Bus services are provided throughout the Greater Montreal region of Canada under the Exo brand.

History 
Prior to June 2017, bus service within the greater region of Montréal was provided by a number of different local and regional transit agencies known as Conseils Intermunicipal de Transport (CIT), or Inter-municipal transit commissions. In addition, a few suburban towns also ran their own transit services. All of these CITs and local agencies were, however, integrated logistically and collected fares under the umbrella of the former Agence métropolitaine de transport (AMT), a provincial agency created in 1997 to manage and integrate road transport and public transportation in Greater Montreal, as well as operate commuter rail for the region.

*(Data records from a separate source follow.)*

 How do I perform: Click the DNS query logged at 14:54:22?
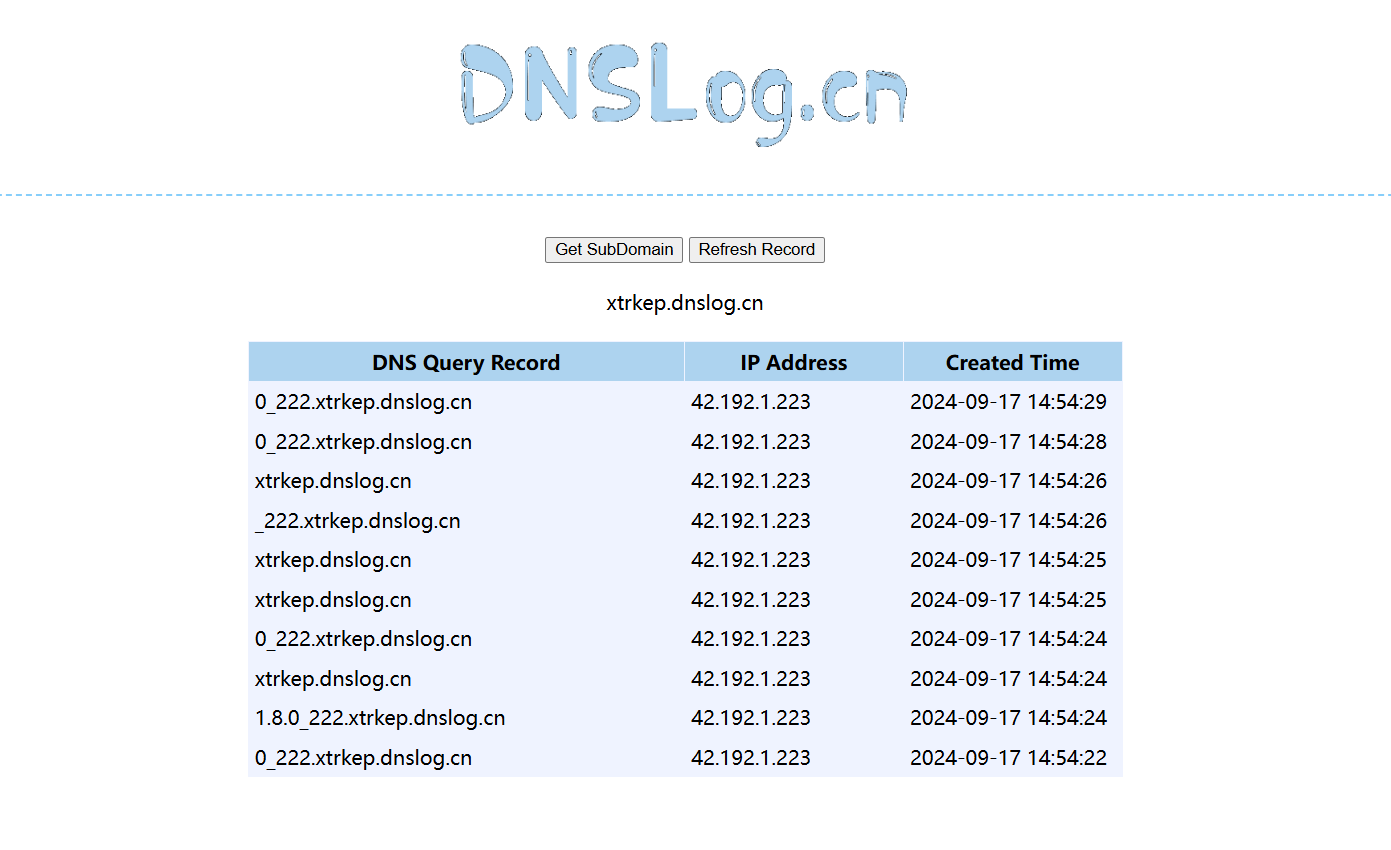click(x=363, y=758)
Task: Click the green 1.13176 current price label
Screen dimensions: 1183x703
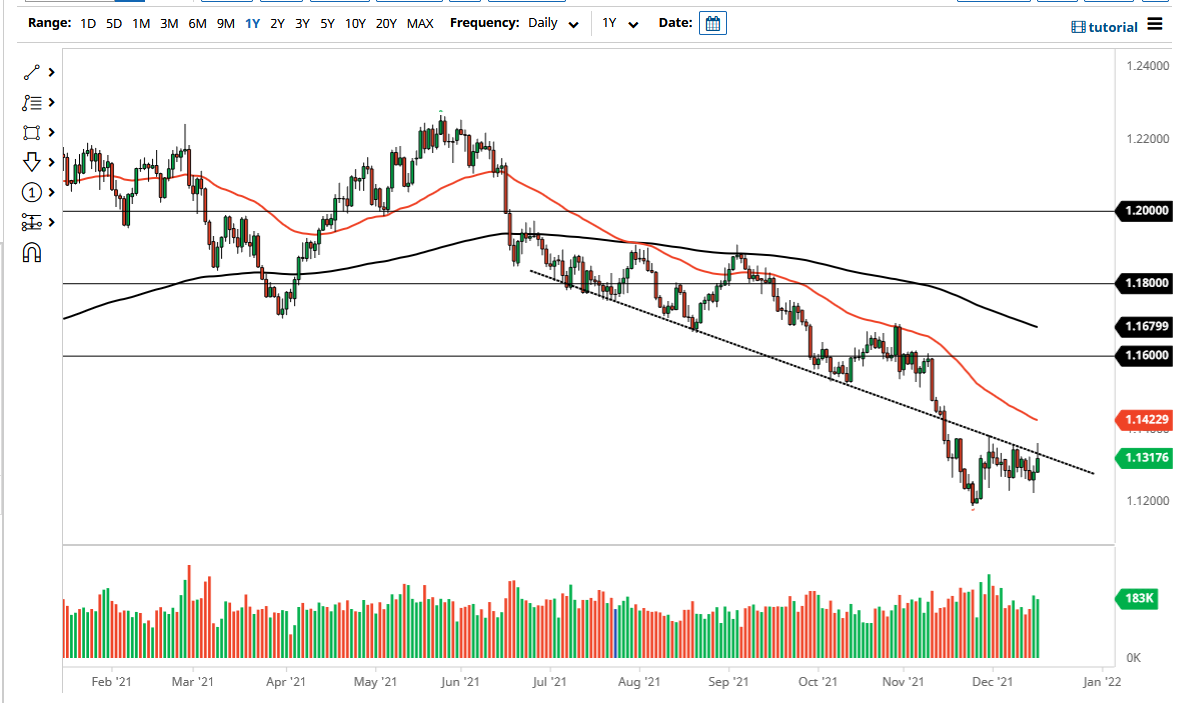Action: point(1143,459)
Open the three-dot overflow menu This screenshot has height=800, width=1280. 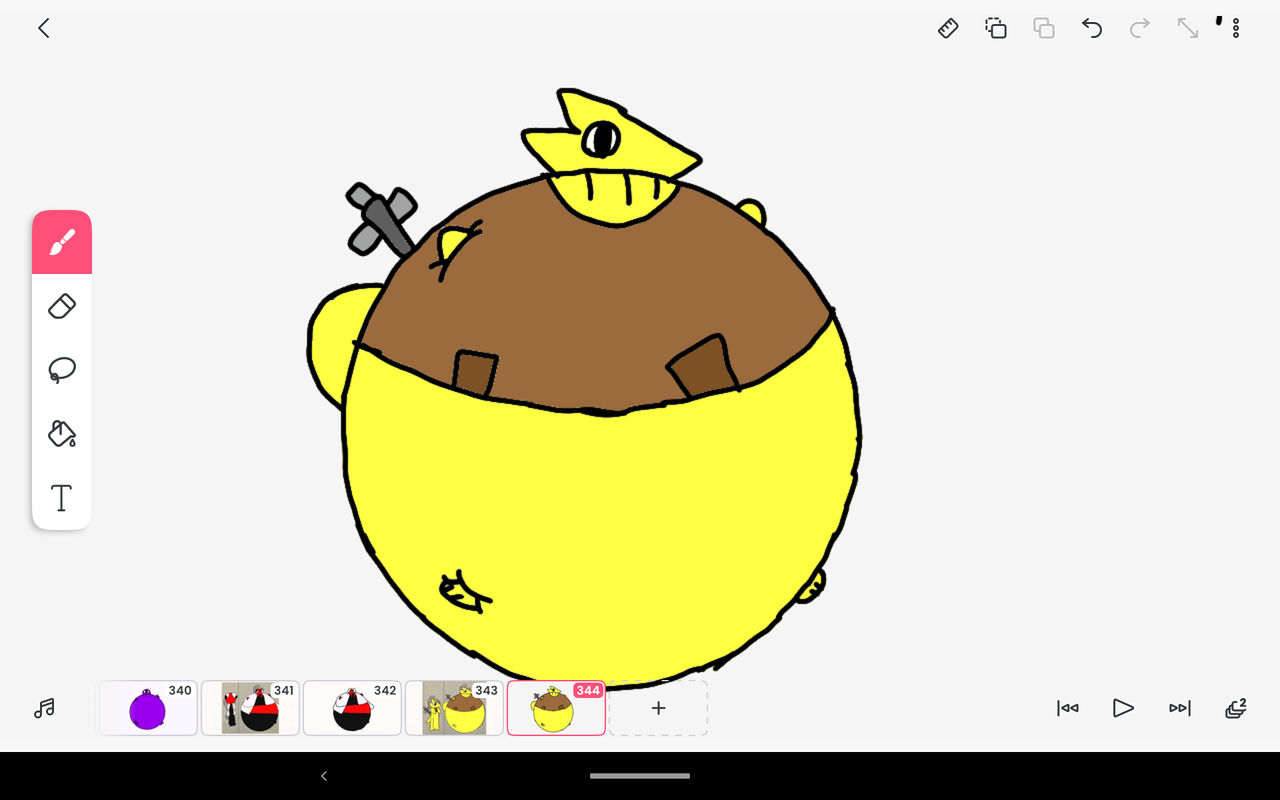coord(1237,28)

On June 1, 2017, the AMT was disbanded and replaced by two new entities, the Autorité régionale de transport métropolitain (ARTM), mandated to plan and integrate public transit and fares across the Greater Montreal region, and the Réseau de transport métropolitain (RTM), to organize and run the commuter train network and unite all public transport expertise of the former AMT with that of the CIT transit organizations in the northern and southern suburbs, including paratransit services.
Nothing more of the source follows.